• _Instructions to follow_
From the passage below on the war in Taiz, return word for word the stretch between "During the 2011" and "internationally recognized government.", inclusive.

• _Page extract_

During the 2011 Arab Spring, Taiz was the first city in Yemen to rise up against the 33-year dictatorship of Ali Abdullah Saleh. The city’s Freedom Square soon became the epicenter of the revolution as it swept the rest of the country. But now Taiz is divided into war zones. The hilltops and outskirts of the city are in hands of the Houthis, who descended from the country’s northern region, took over the capital in September of last year, and then began marching southward. The city center is controlled by a mixture of fighters who are led by a tribal leader linked to Yemen’s Islamist Islah Party, which is loyal to the internationally recognized government.
As I walked through Taiz’s main streets, I witnessed the scale of destruction in the city. The United Nations estimates that the death toll has reached 5,400, nearly half of which are civilians. The upscale neighborhood of Haoudh al-Ashraf, once home to expensive hotels and restaurants, was recently captured by the Houthis. Its buildings are now gutted and pockmarked with shell holes. The Yemeni-Swedish Hospital for Children sustained heavy damage after Houthi snipers used the building to attack Yemeni forces. The city’s second largest hospital, al-Thawra (the Revolution), is still functioning—one of the few—but cement walls have been built in front of the windows to protect patients from sniper fire. The hospital receives between 30 and 40 patients a day. But because of staff shortage and lack of medical supplies, 50 percent of the wounded die.
The Houthis have also set up checkpoints, which are manned by young qat-chewing militiamen who blockade most entrances and prevent civilian access to basic necessities such as fuel, medicine, water, and food, worsening the already severe humanitarian crisis unfolding in Taiz.
The Saudi-led coalition, which waged a campaign to roll back Houthis after Hadi fled the country in March (but who returned to the temporary capital in Aden last month), carried out a series of air strikes in Taiz, including one that inadvertently killed hundreds of civilians. The standoff in Taiz is rooted in the division within the ten-member U.S.-backed Saudi-led coalition. Part of the coalition, including the United Arab Emirates and Egypt, opposes arming the Muslim Brotherhood’s Islah Party, from which the Yemeni resistance leader Said Hamoud al-Mekhlafi hails. Saudi Arabia, on the other hand, is a longtime backer of the Islah Party, but has been shifting its alliances and directing most of its financial support to ultraconservative Salafis.

• _Available data_
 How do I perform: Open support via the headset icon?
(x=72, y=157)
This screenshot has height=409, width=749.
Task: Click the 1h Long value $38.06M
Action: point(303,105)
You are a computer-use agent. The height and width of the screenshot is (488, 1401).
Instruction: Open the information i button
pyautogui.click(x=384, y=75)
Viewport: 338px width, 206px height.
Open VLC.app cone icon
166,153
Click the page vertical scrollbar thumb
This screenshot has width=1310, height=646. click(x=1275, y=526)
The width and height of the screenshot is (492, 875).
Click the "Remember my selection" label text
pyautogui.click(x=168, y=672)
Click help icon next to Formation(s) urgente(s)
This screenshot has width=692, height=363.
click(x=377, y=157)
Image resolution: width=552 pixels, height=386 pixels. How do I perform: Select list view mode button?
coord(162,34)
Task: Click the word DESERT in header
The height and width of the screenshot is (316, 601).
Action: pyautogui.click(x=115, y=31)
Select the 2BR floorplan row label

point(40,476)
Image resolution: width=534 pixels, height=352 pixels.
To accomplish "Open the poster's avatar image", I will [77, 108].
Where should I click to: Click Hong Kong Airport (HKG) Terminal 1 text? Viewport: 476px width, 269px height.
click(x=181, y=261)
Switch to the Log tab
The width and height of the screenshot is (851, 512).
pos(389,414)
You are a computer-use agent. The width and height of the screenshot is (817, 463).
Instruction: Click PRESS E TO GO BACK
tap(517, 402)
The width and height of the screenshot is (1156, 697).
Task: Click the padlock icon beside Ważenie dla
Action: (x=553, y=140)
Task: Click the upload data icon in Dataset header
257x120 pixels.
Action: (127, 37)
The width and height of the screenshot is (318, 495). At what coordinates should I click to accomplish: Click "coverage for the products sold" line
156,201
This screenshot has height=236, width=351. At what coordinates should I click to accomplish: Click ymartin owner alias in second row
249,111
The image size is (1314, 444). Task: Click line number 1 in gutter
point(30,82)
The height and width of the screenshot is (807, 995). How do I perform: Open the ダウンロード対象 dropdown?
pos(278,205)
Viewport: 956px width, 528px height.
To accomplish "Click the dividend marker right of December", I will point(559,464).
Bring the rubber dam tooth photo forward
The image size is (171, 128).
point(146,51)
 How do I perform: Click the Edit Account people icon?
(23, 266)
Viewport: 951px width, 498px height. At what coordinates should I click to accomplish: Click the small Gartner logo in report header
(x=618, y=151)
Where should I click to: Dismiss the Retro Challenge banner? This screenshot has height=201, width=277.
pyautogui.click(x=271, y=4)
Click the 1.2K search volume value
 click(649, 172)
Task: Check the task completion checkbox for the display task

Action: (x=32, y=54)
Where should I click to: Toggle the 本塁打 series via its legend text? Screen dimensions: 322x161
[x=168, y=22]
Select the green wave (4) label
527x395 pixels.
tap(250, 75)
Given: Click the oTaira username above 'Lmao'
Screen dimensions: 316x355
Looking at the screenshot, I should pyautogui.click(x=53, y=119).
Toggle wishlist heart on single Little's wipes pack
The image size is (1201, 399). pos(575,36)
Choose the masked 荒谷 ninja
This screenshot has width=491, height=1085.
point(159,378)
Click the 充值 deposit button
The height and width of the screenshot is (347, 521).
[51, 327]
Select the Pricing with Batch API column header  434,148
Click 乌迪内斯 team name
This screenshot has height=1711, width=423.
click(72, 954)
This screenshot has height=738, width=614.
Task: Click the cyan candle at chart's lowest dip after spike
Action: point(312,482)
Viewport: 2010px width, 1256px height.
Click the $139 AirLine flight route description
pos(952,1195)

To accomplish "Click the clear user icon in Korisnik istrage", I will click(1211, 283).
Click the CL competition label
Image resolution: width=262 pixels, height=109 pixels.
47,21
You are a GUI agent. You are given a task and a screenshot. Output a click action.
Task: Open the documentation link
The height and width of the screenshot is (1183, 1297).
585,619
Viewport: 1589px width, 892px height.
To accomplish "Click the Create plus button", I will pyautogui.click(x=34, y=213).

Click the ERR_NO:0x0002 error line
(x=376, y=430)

• _Solution_
During the 2011 Arab Spring, Taiz was the first city in Yemen to rise up against the 33-year dictatorship of Ali Abdullah Saleh. The city’s Freedom Square soon became the epicenter of the revolution as it swept the rest of the country. But now Taiz is divided into war zones. The hilltops and outskirts of the city are in hands of the Houthis, who descended from the country’s northern region, took over the capital in September of last year, and then began marching southward. The city center is controlled by a mixture of fighters who are led by a tribal leader linked to Yemen’s Islamist Islah Party, which is loyal to the internationally recognized government.